+++ /dev/null
-#+date: 2018-09-11 21:09:06 +0800
-#+filetags: Apache Nifi Kafka bigdata streaming
-#+title: Using Apache Nifi and Kafka - big data tools
-
-Working in analytics these days, the concept of big data has been firmly
-established. Smart engineers have been developing cool technology to
-work with it for a while now. The [[Apache Software
-Foundation|https://apache.org]] has emerged as a hub for many of these -
-Ambari, Hadoop, Hive, Kafka, Nifi, Pig, Zookeeper - the list goes on.
-
-While I'm mostly interested in improving business outcomes applying
-analytics, I'm also excited to work with some of these tools to make
-that easier.
-
-Over the past few weeks, I have been exploring some tools, installing
-them on my laptop or a server and giving them a spin. Thanks to
-[[Confluent, the founders of Kafka|https://www.confluent.io]] it is
-super easy to try out Kafka, Zookeeper, KSQL and their REST API. They
-all come in a pre-compiled tarball which just works on Arch Linux.

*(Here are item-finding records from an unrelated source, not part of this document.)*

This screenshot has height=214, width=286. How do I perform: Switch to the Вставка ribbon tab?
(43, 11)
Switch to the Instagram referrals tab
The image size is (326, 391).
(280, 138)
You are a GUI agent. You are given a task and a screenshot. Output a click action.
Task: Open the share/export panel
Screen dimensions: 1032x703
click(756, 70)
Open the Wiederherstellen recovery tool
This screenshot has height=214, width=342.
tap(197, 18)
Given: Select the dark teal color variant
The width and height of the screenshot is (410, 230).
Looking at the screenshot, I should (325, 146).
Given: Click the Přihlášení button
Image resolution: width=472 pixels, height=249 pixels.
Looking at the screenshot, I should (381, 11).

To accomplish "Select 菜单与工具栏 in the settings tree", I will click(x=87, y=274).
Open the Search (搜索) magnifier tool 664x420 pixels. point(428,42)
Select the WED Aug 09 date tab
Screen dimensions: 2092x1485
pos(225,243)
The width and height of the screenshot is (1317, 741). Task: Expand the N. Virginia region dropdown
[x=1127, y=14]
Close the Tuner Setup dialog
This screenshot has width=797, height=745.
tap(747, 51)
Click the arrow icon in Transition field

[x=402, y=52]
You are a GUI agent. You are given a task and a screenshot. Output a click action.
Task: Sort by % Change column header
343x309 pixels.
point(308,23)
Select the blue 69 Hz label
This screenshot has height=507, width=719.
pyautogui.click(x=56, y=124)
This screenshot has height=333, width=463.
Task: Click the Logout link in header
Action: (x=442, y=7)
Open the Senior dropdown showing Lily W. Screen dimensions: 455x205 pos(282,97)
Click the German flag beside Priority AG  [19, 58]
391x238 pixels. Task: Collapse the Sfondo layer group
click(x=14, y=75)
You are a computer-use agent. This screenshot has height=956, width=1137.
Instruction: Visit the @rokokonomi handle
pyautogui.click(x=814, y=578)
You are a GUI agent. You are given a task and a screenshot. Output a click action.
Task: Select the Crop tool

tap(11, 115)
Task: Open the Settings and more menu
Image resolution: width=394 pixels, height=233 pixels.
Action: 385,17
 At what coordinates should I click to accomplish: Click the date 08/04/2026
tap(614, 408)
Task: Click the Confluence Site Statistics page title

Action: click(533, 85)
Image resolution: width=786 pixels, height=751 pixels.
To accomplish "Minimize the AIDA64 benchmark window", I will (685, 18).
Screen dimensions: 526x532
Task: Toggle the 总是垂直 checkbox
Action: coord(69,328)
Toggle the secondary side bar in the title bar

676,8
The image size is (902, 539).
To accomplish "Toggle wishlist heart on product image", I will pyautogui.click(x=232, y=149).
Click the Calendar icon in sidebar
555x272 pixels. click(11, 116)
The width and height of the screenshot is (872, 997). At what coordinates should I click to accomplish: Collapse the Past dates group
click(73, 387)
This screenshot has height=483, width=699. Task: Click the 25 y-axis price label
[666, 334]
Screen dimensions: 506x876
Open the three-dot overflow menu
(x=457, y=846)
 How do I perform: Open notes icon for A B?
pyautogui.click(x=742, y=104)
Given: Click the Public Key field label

-(After trying to compile some of these, this is no luxury - these apps
-are very interestingly built...) Once unpacked, all it takes to get
-started is:
-
-#+BEGIN_SRC sh
-./bin/confluent start
-#+END_SRC
-
-I also spun up an instance of
-[[nifi|https://nifi.apache.org/download.html]], which I used to monitor
-a (json-ised) apache2 webserver log. Every new line added to that log
-goes as a message to Kafka.
-
-[[Apache Nifi configuration|/pics/ApacheNifi.png]]
-
-A processor monitoring a file (tailing) copies every new line over to
-another processor publishing it to a Kafka topic. The Tailfile monitor
-includes options for rolling filenames, and what delineates each
-message. I set it up to process a custom logfile from my webserver,
-which was defined to produce JSON messages instead of the somewhat
-cumbersome to process standard logfile output (defined in apache2.conf,
-enabled in the webserver conf):
-
-#+BEGIN_SRC sh
-LogFormat "{ "time":"%t", "remoteIP":"%a", "host":"%V",
-"request":"%U", "query":"%q", "method":"%m", "status":"%>s",
-"userAgent":"%{User-agent}i", "referer":"%{Referer}i", "size":"%O" }"
-leapache
-#+END_SRC
-
-All the hard work is being done by Nifi. (Something like
-
-#+BEGIN_SRC sh
-tail -F /var/log/apache2/access.log | kafka-console-producer.sh --broker-list localhost:9092 --topic accesslogapache
-#+END_SRC
-
-would probably be close to the CLI equivalent on a single-node system
-like my test setup, with the -F option to ensure the log rotation
-doesn't break things. Not sure how the message demarcator would need to
-be configured.)
-
-The above results in a Kafka message stream with every request hitting
-my webserver in real-time available for further analysis.